In August 2019, 32-year-old ski instructor, Cordelia, was teaching skiing in New Zealand when she suffered a nasty, twisting fall injuring her left knee. She saw a physiotherapist the following day and was informed that she would not be able to return to skiing for some time. She had an MRI scan and then flew back to the UK in early September to recover. The MRI scan taken in New Zealand bore out her belief that physiotherapy alone would be insufficient, showing she had suffered a full anterior cruciate ligament (ACL) rupture to her left knee. At this stage, it was also thought that she had suffered some damage to her menisci.
An online search into the leading surgeons and recent surgical developments in the field led her to Professor Gordon Mackay, but because he was based in Scotland, and she wanted to be treated in London, he referred her to Professor Adrian Wilson.
At her first appointment with Professor Wilson, he studied her MRI scan results, assessed the condition of her knee and explained the pros and cons of surgery versus non-surgical treatment. Ultimately, non-surgical treatment was rejected due to the risk of secondary damage occurring.
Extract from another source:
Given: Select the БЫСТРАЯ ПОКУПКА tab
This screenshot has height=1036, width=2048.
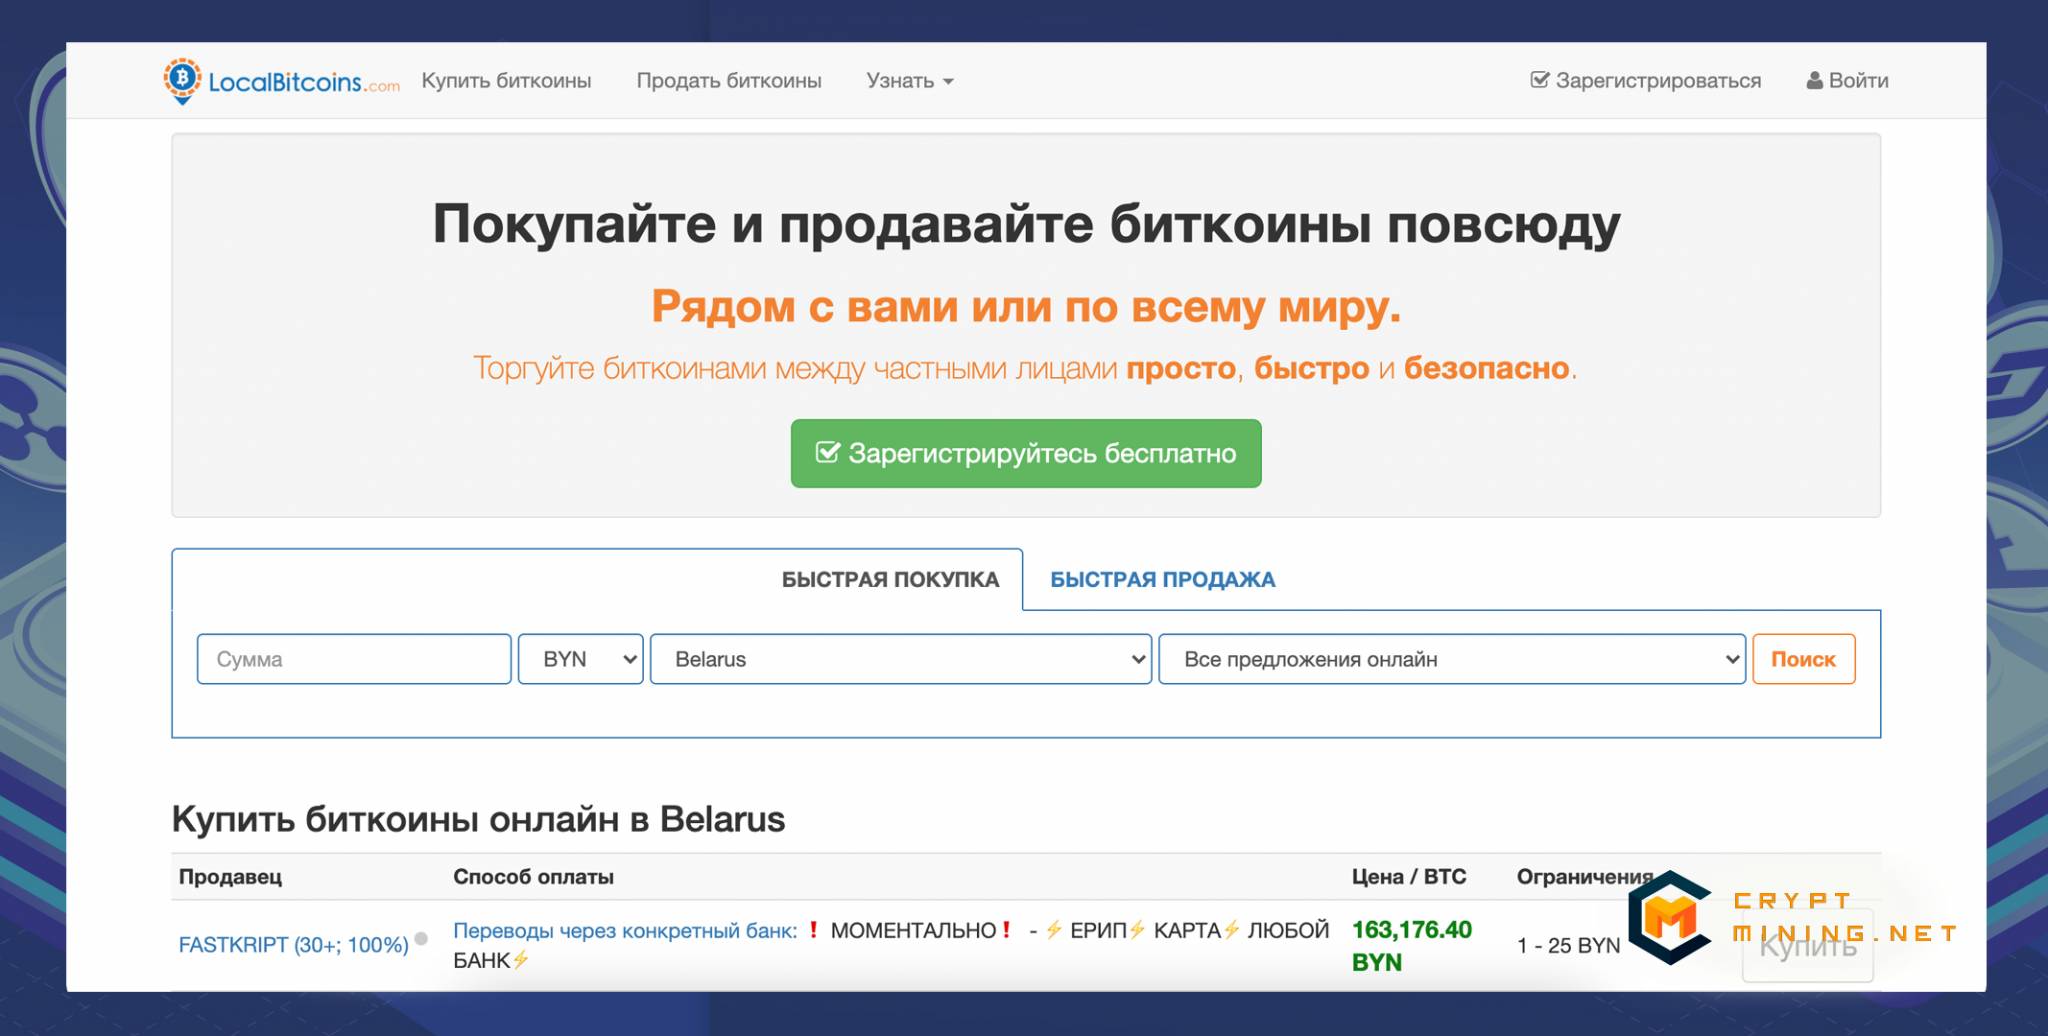Looking at the screenshot, I should (890, 580).
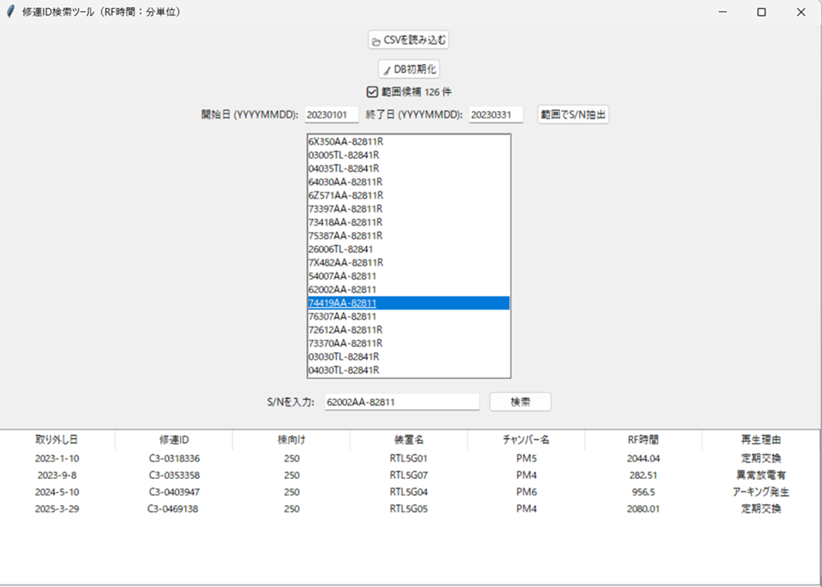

In terms of the surgery required, Professor Wilson said that in his view, an ACL repair might be possible, instead of an ACL reconstruction, but he would need to assess the condition of Cordelia’s knee during the operation.
Using a technique that Professor Wilson has helped to pioneer and using surgical instruments that he helped to design, it is now possible to repair the ACL by stitching the torn ends of the ligaments together and creating an ‘internal brace’ of fibre tape that holds the joint in the correct position. The fibre tape is passed through tiny tunnels drilled into the bones to fix the ligament securely and is so strong that patients are able to walk normally and carry out their daily activities only a few days after surgery.
At the end of September, Cordelia underwent surgery. Professor Wilson carried out a complex reconstruction and repair of her ACL. He was able to repair one of the two fibre bundles of the ACL and reconstruct the other. Fortunately, the joint surface and menisci were found to be pristine and were not damaged as had been feared.
Starting three days after her operation with exercises in hospital, Cordelia undertook an extensive programme of rehabilitative physiotherapy for six weeks. The swelling took a long time to go down and a month to get enough flexibility for her to get on a bike, which was a depressing time. The situation improved as she was able to exercise more and the knee has gone from strength to strength.
Now, in March 2020, Cordelia is still having physiotherapy and says that although her left knee is not yet quite as strong as her right, she is able to do most things. She has run several 10K races, started trampolining, and passed her ‘Return to Sport’ test, in which a physiotherapist tests the strength of muscles and balance to assess the risk of re-rupture. She is hoping to go skiing in France in April.
She advises others with similar problems to listen to the experts and ignore advice from well-meaning but unqualified people. She cites the example of her physiotherapist saying she could run, when others advised her not to. She has been discharged only needs to contact Professor Wilson if she experiences any problems.
Cordelia adds: “My surgery has gone really well. Professor Wilson was friendly, professional and reassuring and as lovely as he has been, I hope I don’t have cause to see him again! Now in April I am running around 75km a week and have also run about 6 half marathons in the last few weeks.”
Professor Wilson adds: “I was pleased that we were able to combine ACL reconstruction and ACL repair for Cordelia’s knee. The main advantage of ACL repair is that, once the tissue has had time to heal, you can get back to your normal activities, including sports such as skiing, quicker than a traditional ACL reconstruction. Wishing Cordelia well for her planned return to skiing in April.”